E se non stupisce che la loro presenza sia maggiore al Nord Italia (Lombardia, Veneto ed Emilia-Romagna sono le regioni coi numeri più alti), a colpire è invece il fatto che il fenomeno coworking non sia un monopolio esclusivo delle grandi città. Anzi, i dati direbbero proprio il contrario: solo il 32% degli spazi ha sede in città con più di 200 mila abitanti.
Quello del coworking è un business complesso, e il report lo dimostra: nel 2017 solo il 30% degli spazi ha un bilancio in attivo e potenzialmente genera profitti. Percentuale che scende ulteriormente per i coworking settoriali (destinati a specifici gruppi) e per quelli a vocazione sociale.
A rischiare di più sono quelle realtà che guardano al coworking come un aspetto accessorio del proprio business plan. Aziende che, attraverso questo sistema, puntano a ricercare nuovi clienti, o ad aumentare la propria visibilità, o ancora a ridurre le spese della propria struttura. Di fatto gli spazi che si occupano principalmente di coworking sono poco più del 15%.
Slide tratta dall’Italian CoWorking Survey 2018
Esiste poi una sorta di “break even point”, una linea temporale di 3 anni che va superata. Al di là di questa, la maggioranza dei coworking è in attivo, ma già dopo il secondo anno di attività la quota dei coworking in perdita scende significativamente. Il periodo varia comunque a seconda del target clienti.
Anche il denaro investito ha poi una sua importanza. La cifra media si aggira intorno ai 50 mila euro. Solo poco più del 13% investe dai 100K euro in su. Questo contribuisce a spiegare parte della redditività complessiva dei coworking italiani: chi investe di più sembra infatti avere più chances di redditività.
Come nasce un report
Ad essere interessante di ICS2018 (Italian Coworking Survey 2018) non sono solo i dati raccolti, ma anche la storia. “Nel settore le aspettative sul business del coworking erano molto maggiori”, spiega Michele Lo Russo. “Così abbiamo iniziato a guardarci in giro in cerca di dati per fare un confronto con la nostra situazione”. Già perché, cosa ancora non detta, lo stesso GoDesk è uno spazio coworking di oltre 600 m², nato a Potenza nel 2016 e che si rivolge alla realizzazione e incubazione di nuovi progetti.

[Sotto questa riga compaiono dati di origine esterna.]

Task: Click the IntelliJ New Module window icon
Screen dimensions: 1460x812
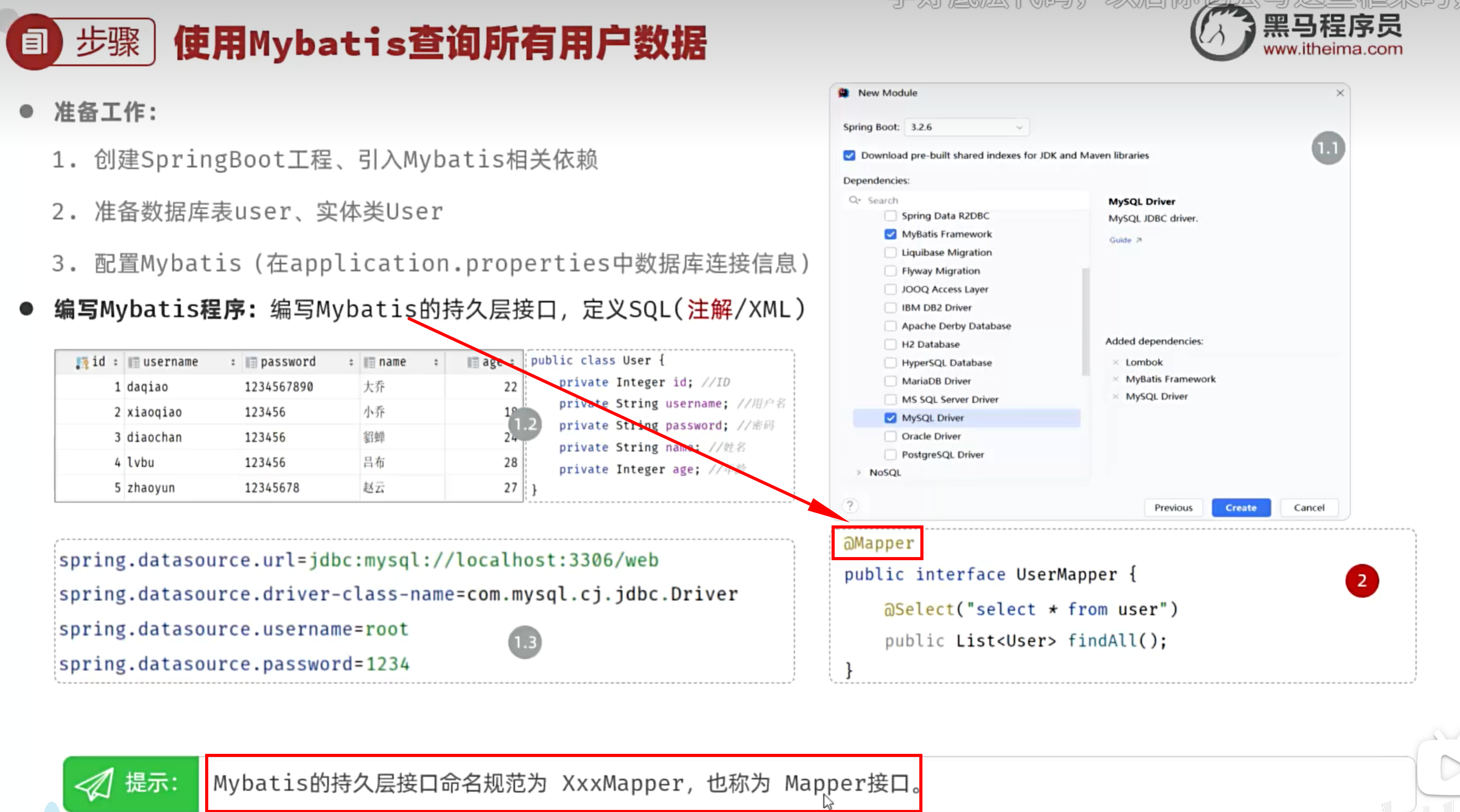Action: tap(844, 93)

Nessuno prima di loro si era però prefisso di completare una simile ricerca sull’argomento e le poche informazioni a disposizione della Camera di Commercio non avrebbero però prodotto un conteggio affidabile. Il primo passo è stato, dunque, lanciare una query approfondita su internet che ha portato all’individuazione di oltre 550 spazi coworking. Da lì si è proceduto con l’indagine online attraverso un questionario della durata di 30 minuti cui hanno risposto 107 spazi diversi. Un campione di poco inferiore al 19,5% del totale, ma altamente rappresentativo della situazione.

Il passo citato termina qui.